Let a Lawn Go Brown or Dormant During Winter
You may only need to water only every three to four weeks in the winter, and once a week in the summer, depending on rainfall. Glassman recommends replacing some grass with permeable hardscape like decomposed granite, pea graval, or interlocking pavers to save even more water.
Put Decorative Fountains on Timers
Fountains add a soothing sound and environment to many properties, but they don’t need to be on all the time. In colder climates, drain them and cover them throughout the winter. In warmer climates, install them in shadier spots to decrease evaporation.
Don’t Fill Pools and Hot Rubs to the Top
Install a recirculating pump and water-saving filter, and turn the system off when not in use, Glassman says. Also, use a cover reduce evaporation and keep the pool clean and reduce chemical use.
Save Rainwater Run-Off in Cisterns and Barrels
Water-conscious developers and architects in California have been doing this for years. Once water is collected, it can be used to irrigate a landscape, vegetable garden, and potted plants. John Noonan, Director of Facilities for Evergreen Real Estate Services, in the Midwest says that if you own land with a lot of landscape, consider constructing retention ponds, which help water seep into the ground and a pond rather than overload a city or town’s sewer system.

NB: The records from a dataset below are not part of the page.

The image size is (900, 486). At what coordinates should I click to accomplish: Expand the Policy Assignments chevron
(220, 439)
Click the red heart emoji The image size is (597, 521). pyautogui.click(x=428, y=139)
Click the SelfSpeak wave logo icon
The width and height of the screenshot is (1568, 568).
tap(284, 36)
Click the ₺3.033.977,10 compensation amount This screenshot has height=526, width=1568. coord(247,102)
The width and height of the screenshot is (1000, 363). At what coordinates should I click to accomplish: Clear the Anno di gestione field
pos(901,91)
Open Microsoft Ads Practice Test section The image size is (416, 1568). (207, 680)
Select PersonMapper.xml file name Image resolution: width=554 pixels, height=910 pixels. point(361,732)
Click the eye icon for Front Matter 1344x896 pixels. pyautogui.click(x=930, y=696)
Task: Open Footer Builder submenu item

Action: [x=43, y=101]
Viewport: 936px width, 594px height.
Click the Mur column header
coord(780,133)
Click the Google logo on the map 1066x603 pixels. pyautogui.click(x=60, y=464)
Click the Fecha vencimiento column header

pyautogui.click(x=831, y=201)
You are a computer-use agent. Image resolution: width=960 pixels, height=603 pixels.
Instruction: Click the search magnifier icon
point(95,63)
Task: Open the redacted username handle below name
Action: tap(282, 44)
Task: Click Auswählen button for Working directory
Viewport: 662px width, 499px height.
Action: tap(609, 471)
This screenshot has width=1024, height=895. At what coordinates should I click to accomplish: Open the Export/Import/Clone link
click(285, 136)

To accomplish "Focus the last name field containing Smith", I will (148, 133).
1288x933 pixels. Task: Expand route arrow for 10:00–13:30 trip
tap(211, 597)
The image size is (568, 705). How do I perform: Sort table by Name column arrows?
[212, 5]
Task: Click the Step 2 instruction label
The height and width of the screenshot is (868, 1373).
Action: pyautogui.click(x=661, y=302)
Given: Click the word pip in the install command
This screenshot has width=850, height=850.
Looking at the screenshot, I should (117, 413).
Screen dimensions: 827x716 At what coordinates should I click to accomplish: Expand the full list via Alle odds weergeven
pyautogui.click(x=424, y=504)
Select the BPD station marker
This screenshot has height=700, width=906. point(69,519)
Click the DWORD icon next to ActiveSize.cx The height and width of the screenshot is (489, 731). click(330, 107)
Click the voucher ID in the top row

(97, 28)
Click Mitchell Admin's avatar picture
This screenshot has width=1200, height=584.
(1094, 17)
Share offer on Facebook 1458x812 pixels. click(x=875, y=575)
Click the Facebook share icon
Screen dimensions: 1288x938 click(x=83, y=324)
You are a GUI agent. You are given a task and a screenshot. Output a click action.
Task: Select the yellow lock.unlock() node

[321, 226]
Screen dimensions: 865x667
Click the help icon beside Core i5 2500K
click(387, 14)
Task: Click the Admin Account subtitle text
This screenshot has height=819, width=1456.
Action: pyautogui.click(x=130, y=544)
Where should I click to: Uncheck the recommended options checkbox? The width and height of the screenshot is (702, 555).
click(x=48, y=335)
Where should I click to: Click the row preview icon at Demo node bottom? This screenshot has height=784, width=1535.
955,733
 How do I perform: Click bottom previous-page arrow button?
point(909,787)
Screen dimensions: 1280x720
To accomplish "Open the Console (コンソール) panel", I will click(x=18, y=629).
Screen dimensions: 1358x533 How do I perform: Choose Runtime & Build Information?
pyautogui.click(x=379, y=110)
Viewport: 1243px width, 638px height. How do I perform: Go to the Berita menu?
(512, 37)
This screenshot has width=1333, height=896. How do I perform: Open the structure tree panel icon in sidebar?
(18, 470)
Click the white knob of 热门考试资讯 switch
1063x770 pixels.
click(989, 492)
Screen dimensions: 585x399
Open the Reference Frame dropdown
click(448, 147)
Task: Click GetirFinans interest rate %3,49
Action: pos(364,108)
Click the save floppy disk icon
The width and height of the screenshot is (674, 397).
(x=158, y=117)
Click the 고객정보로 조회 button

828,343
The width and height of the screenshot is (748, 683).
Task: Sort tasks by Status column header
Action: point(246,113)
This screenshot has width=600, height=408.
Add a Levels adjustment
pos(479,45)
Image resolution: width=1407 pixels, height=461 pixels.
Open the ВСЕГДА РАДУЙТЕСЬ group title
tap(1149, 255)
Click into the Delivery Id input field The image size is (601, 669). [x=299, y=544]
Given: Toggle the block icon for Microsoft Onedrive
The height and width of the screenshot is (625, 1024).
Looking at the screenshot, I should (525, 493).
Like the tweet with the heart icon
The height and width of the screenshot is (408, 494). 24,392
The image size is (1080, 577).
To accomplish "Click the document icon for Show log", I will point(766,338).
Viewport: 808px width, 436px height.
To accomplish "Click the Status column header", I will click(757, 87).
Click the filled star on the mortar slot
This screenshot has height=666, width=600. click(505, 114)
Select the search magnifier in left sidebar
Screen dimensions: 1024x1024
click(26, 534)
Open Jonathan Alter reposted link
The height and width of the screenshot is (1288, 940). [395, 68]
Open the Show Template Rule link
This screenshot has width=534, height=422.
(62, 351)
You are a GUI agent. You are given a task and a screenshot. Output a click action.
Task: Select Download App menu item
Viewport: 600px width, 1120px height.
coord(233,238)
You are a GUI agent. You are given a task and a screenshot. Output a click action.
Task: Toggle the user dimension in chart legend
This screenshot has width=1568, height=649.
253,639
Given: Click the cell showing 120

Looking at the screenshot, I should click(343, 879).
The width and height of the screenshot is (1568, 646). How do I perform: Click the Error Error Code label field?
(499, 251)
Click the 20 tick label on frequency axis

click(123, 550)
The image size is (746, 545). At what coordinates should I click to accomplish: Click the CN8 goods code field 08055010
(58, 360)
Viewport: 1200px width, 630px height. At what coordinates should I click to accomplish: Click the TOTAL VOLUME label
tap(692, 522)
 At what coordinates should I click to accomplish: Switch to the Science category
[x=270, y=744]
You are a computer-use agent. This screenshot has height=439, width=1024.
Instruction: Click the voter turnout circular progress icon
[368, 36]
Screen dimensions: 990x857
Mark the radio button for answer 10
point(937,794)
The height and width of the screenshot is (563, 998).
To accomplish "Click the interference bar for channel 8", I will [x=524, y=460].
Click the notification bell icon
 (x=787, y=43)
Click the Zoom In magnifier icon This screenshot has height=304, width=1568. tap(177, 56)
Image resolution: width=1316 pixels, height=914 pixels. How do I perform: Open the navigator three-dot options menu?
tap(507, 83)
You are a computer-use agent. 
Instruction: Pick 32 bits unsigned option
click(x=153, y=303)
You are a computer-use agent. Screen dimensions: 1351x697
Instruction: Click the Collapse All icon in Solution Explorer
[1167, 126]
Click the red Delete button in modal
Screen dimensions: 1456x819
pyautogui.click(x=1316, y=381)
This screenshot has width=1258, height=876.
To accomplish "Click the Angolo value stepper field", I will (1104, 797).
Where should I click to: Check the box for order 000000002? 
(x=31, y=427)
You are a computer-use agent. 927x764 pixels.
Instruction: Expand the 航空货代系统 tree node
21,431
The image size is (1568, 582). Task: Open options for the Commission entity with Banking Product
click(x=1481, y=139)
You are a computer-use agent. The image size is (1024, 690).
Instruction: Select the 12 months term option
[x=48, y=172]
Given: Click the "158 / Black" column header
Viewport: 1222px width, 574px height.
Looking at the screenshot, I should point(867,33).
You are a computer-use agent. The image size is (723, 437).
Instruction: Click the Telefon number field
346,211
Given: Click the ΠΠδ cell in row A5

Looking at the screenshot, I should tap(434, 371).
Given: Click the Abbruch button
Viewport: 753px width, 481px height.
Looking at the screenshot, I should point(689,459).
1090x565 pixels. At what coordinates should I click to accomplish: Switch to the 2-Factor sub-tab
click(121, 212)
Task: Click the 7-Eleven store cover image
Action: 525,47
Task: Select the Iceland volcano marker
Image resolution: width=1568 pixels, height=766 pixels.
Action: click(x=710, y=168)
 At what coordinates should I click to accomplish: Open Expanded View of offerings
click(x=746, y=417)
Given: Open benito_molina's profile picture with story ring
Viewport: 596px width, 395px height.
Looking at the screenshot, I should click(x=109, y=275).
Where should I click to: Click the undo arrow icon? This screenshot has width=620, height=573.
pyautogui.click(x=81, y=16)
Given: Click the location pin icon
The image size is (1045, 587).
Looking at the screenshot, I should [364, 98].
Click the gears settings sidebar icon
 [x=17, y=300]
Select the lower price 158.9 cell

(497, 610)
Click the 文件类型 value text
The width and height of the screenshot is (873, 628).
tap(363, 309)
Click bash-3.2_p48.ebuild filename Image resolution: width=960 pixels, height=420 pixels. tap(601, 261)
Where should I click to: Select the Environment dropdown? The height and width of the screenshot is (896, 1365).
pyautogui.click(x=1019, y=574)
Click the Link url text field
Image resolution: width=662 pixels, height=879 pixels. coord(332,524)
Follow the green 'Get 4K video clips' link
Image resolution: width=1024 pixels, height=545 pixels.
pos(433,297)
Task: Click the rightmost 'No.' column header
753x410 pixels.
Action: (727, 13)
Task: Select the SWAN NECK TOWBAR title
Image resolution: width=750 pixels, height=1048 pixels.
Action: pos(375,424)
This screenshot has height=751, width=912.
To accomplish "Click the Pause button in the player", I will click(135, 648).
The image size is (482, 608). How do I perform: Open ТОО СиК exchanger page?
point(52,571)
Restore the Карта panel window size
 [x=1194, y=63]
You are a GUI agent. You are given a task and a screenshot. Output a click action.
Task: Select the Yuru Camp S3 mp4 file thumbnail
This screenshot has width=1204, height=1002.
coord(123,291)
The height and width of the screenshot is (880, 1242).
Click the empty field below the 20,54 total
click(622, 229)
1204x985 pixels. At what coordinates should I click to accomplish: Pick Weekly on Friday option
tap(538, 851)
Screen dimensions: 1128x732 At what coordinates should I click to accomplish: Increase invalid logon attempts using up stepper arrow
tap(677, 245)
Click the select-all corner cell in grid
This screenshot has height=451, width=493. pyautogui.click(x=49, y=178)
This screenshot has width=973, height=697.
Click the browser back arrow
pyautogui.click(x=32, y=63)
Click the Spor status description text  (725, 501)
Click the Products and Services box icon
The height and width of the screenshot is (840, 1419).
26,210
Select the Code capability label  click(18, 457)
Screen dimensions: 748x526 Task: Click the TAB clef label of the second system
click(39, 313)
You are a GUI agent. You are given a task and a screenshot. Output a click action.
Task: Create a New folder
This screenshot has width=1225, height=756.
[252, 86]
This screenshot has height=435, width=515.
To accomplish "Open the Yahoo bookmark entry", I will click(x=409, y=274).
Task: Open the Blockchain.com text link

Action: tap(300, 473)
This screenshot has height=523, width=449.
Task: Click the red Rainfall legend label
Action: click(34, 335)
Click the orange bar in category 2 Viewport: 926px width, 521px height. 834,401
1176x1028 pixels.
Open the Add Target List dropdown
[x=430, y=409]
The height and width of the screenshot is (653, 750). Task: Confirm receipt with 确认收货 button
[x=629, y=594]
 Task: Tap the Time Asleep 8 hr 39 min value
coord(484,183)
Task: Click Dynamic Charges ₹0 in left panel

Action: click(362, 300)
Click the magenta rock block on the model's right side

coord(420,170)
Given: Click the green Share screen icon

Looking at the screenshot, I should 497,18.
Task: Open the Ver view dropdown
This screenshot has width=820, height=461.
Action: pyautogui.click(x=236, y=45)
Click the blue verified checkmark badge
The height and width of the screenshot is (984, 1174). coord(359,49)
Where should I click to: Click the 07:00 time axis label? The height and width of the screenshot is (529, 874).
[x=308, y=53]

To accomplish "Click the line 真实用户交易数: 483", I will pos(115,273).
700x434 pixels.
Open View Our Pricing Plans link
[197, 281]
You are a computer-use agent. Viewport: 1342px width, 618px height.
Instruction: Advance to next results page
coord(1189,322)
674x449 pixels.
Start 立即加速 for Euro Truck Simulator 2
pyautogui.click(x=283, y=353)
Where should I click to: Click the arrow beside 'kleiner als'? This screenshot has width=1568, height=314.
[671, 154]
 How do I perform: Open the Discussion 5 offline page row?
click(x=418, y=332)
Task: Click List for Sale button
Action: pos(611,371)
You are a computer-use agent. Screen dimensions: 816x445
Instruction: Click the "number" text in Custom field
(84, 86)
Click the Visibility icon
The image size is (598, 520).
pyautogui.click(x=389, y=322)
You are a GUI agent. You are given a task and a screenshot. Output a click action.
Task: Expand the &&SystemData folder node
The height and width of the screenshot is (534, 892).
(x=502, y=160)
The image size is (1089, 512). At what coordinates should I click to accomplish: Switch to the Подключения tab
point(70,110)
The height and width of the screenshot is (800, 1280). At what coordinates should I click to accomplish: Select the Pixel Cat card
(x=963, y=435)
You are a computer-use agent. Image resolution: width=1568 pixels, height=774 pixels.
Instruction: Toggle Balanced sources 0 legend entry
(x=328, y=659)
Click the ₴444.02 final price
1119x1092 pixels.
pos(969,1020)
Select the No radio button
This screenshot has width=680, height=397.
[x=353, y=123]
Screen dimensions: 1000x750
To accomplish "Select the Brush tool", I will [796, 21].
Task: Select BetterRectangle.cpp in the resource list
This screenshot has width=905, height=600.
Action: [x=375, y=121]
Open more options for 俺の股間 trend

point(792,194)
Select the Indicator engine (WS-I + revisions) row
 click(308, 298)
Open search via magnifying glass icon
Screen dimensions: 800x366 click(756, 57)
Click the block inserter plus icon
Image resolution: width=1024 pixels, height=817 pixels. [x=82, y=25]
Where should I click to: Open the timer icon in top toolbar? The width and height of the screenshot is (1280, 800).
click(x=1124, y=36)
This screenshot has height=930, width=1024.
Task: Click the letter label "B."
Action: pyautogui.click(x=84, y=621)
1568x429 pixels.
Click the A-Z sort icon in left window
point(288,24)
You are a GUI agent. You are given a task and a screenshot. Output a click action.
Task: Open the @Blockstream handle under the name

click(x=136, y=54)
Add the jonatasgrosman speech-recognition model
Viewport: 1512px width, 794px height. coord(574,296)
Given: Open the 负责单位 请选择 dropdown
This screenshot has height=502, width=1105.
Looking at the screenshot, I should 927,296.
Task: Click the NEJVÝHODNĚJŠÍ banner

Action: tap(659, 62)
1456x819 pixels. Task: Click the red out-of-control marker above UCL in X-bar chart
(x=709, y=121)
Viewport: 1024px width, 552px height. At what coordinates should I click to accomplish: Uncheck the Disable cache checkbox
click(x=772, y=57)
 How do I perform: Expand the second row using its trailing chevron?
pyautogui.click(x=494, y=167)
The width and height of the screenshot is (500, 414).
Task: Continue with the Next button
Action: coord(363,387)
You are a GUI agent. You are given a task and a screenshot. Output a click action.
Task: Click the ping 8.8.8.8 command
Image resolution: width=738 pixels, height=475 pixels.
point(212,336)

Let Pets Be a Bit Less Squeaky-Clean
While pet play areas and grooming stations have become popular, they deplete water supplies. Implement a weekly pet grooming day, and install low-flow heads on faucets, Noonan recommends. You can also put timers on plumbing fixtures so they shut after after a few minutes, says Durakovic.
Fix Running Toilets and Dripping Faucets
A running toilet can waste up to 200 gallons of water a day, and a faucet can leak 3,000 gallons a year, according to WaterSense. When you notice a problem or a tenant does, bring in a plumber pronto.
Install New Fixtures and Appliances
As mentioned above, new WaterSense toilets can save up to 5 gallons per flush. WaterSense toilets are what Noonan’s firm when remodeling a unit or building. “By replacing toilets, we’ve found we can reduce water consumption in a property by 40 percent,” he says. When his company recently bought a building in Colorado, it replaced all toilets as part of its first-year capital expenditure. It may be worth asking local utility companies if they provide new aerators for faucets and shower heads for free, says Durakovic.
Get Residents Involved
Post this list of ideas in the lobby or leasing office, and share tips in newsletters:
- Shorten shower time. A bath uses about 70 gallons of water, while a five-minute shower uses 10 to 25 gallons.
- Turn off the tap. The average faucet releases two gallons of water per minute. You can save about eight gallons every day if you turn off the tap while brushing your teeth and washing your face.
- Reuse towels instead of pulling a fresh one out every day.
- Avoid the extra rinse cycle on your washing machine.
- Only run the dishwasher and washing machine when they’re full.
- Don’t bother pre-rinsing dishes. New dishwashers are more efficient, so just be sure to scrape away the biggest food scraps before putting in the dishwasher.
- Try composting over disposing. Garbage disposals use a lot of water. Add food scraps to a compost bin instead.
- Keep a pitcher of drinking water in the fridge. Cold water on demand without having to run the tap for extra time.
- Teach kids water-saving habits. This includes efficient use of taps while brushing teeth, bathing, washing hands, and helping with chores.